• About this exercise: When the line containing "Where should I click to: Click the steel" is found in the data below, copy it and each line after it through the line containing "You are a computer-use agent. Image", exactly and with no others.

=-=-=-=-=

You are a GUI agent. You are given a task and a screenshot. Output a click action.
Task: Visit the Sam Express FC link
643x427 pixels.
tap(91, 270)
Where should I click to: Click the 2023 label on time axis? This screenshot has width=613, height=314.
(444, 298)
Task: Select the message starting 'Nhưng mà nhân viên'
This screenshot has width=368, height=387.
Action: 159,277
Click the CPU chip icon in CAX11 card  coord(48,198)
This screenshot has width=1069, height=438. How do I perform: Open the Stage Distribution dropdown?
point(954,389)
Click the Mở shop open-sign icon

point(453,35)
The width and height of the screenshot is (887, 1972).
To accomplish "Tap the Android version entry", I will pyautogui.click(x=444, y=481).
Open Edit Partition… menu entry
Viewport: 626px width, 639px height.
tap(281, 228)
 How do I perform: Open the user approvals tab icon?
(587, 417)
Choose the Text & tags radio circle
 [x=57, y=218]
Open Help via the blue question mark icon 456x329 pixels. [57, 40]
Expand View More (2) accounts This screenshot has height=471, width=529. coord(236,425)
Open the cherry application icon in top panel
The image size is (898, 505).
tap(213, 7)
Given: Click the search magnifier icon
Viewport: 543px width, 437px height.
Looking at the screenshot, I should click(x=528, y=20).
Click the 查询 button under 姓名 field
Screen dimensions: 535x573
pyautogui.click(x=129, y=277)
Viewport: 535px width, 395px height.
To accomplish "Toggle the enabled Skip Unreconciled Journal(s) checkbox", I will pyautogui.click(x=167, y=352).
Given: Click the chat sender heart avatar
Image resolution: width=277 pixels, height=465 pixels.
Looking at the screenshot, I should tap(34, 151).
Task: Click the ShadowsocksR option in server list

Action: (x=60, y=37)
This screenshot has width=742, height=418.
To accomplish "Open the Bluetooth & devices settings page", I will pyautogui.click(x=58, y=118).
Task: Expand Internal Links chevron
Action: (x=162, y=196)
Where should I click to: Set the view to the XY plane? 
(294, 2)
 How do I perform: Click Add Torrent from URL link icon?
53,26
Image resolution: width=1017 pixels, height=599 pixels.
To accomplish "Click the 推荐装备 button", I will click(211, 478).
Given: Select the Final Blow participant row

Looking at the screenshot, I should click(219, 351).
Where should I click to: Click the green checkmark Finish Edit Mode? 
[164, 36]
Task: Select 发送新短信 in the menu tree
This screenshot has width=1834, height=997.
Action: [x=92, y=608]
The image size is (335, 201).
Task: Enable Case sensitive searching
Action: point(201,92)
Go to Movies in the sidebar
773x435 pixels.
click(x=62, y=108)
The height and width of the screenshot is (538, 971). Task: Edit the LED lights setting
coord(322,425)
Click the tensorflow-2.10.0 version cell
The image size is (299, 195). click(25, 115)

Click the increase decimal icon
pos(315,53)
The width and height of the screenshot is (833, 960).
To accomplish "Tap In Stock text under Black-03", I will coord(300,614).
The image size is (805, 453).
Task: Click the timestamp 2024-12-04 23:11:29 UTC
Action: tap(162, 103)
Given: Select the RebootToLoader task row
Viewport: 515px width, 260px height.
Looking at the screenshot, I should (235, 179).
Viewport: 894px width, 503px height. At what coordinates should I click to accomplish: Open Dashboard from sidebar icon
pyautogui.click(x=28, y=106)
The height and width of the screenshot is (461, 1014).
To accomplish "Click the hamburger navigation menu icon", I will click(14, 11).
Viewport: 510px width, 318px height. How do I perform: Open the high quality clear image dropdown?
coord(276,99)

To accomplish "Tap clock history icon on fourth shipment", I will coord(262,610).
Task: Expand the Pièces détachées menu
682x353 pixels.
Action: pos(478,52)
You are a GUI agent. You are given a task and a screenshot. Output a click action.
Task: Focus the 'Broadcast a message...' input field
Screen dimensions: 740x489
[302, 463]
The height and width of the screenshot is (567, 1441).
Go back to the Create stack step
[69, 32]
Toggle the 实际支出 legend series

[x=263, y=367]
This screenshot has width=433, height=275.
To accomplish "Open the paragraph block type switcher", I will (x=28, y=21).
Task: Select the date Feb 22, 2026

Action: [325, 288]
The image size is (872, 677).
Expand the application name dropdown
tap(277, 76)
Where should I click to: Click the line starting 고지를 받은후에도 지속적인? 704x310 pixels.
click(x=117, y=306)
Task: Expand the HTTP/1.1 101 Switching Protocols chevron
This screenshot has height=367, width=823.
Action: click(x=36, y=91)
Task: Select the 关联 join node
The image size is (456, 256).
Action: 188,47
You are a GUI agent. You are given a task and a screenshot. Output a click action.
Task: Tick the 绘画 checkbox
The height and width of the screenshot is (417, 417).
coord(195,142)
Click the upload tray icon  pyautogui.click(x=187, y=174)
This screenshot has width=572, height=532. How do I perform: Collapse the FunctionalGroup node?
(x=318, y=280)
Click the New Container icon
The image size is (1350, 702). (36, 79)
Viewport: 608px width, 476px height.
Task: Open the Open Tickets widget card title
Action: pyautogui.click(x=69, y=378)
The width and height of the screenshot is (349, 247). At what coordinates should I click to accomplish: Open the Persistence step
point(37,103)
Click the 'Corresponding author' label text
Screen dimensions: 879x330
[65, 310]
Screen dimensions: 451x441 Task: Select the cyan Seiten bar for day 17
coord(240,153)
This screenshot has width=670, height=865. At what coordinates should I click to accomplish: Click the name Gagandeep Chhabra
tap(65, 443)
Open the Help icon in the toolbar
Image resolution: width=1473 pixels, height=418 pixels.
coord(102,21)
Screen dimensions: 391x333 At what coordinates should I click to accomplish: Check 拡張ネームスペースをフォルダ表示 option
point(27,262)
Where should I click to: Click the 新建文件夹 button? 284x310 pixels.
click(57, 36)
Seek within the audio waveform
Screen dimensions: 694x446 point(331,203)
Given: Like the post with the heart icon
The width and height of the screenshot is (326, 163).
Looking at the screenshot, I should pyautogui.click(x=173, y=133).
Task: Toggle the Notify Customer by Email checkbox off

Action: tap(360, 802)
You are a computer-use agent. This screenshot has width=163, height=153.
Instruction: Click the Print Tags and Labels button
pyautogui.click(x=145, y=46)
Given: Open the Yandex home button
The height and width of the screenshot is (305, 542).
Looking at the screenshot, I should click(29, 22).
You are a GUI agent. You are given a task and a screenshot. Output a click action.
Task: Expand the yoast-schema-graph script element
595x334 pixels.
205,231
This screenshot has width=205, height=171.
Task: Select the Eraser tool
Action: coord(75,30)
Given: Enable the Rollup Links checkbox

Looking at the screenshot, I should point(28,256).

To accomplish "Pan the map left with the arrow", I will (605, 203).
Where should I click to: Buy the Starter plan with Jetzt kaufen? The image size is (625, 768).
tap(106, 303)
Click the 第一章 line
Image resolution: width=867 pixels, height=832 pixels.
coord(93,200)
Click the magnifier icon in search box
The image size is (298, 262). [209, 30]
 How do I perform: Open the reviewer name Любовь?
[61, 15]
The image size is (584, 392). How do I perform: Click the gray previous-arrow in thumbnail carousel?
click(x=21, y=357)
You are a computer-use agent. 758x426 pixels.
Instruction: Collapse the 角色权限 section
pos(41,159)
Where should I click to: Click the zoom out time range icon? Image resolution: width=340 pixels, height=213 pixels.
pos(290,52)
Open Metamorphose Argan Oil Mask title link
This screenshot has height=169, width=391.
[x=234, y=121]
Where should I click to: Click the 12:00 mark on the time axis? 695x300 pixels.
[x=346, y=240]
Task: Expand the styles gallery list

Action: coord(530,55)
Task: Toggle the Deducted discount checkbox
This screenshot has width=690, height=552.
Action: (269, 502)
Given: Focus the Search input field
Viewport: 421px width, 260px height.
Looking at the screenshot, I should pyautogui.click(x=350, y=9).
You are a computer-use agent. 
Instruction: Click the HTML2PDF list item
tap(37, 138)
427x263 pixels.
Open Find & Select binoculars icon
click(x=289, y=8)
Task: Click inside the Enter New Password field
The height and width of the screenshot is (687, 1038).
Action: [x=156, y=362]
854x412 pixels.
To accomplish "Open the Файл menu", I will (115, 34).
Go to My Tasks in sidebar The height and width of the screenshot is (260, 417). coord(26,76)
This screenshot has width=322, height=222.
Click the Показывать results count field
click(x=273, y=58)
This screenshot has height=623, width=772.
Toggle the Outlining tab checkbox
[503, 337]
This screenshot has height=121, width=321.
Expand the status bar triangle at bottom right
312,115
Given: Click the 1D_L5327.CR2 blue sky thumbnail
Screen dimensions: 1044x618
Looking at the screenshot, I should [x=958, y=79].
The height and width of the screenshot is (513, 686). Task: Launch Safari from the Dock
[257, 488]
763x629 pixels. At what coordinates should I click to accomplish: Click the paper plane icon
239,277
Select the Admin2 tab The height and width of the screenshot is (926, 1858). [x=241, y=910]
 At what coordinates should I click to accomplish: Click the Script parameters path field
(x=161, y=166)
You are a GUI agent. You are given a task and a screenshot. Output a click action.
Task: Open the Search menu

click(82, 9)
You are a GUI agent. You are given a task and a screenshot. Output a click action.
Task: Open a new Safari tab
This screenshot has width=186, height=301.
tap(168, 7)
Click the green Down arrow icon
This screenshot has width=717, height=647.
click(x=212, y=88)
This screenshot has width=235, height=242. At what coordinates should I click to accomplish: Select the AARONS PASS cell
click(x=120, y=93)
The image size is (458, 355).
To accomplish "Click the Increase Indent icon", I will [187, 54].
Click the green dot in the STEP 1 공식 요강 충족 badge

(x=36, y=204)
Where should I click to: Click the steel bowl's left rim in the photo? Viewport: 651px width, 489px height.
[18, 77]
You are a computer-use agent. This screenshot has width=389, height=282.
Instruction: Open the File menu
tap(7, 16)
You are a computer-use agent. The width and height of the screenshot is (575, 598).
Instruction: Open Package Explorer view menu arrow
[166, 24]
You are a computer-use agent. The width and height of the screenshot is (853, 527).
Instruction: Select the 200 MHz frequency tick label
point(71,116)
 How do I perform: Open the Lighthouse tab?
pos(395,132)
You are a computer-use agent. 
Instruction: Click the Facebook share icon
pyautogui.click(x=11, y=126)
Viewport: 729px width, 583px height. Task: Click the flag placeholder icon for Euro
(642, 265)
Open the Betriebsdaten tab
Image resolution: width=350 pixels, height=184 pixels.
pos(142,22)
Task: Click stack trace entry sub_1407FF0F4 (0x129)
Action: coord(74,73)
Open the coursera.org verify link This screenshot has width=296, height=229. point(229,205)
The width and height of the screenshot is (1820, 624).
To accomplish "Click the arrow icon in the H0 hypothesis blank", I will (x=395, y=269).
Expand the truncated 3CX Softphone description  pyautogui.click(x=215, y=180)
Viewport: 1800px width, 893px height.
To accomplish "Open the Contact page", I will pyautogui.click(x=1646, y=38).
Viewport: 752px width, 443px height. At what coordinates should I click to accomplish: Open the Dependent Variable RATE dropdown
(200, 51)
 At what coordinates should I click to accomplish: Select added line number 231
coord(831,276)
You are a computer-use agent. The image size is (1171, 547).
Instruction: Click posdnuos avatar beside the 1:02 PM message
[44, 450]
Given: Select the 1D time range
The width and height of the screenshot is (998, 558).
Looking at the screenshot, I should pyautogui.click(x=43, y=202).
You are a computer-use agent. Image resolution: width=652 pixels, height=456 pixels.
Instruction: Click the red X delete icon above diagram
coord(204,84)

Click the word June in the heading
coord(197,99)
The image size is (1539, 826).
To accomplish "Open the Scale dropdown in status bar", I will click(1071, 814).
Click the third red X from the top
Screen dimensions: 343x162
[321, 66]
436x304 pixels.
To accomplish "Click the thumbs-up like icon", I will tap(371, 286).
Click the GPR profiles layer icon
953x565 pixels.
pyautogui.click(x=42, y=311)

=-=-=-=-=

• Problem solution:
Where should I click to: Click the steel bowl's left rim in the photo? Viewport: 651px width, 489px height.
[18, 77]
You are a computer-use agent. This screenshot has width=389, height=282.
Instruction: Open the File menu
tap(7, 16)
You are a computer-use agent. The width and height of the screenshot is (575, 598).
Instruction: Open Package Explorer view menu arrow
[166, 24]
You are a computer-use agent. The width and height of the screenshot is (853, 527).
Instruction: Select the 200 MHz frequency tick label
point(71,116)
 How do I perform: Open the Lighthouse tab?
pos(395,132)
You are a computer-use agent. 
Instruction: Click the Facebook share icon
pyautogui.click(x=11, y=126)
Viewport: 729px width, 583px height. Task: Click the flag placeholder icon for Euro
(642, 265)
Open the Betriebsdaten tab
Image resolution: width=350 pixels, height=184 pixels.
pos(142,22)
Task: Click stack trace entry sub_1407FF0F4 (0x129)
Action: coord(74,73)
Open the coursera.org verify link This screenshot has width=296, height=229. point(229,205)
The width and height of the screenshot is (1820, 624).
To accomplish "Click the arrow icon in the H0 hypothesis blank", I will (x=395, y=269).
Expand the truncated 3CX Softphone description  pyautogui.click(x=215, y=180)
Viewport: 1800px width, 893px height.
To accomplish "Open the Contact page", I will pyautogui.click(x=1646, y=38).
Viewport: 752px width, 443px height. At what coordinates should I click to accomplish: Open the Dependent Variable RATE dropdown
(200, 51)
 At what coordinates should I click to accomplish: Select added line number 231
coord(831,276)
You are a computer-use agent. The image size is (1171, 547).
Instruction: Click posdnuos avatar beside the 1:02 PM message
[44, 450]
Given: Select the 1D time range
The width and height of the screenshot is (998, 558).
Looking at the screenshot, I should pyautogui.click(x=43, y=202).
You are a computer-use agent. Image resolution: width=652 pixels, height=456 pixels.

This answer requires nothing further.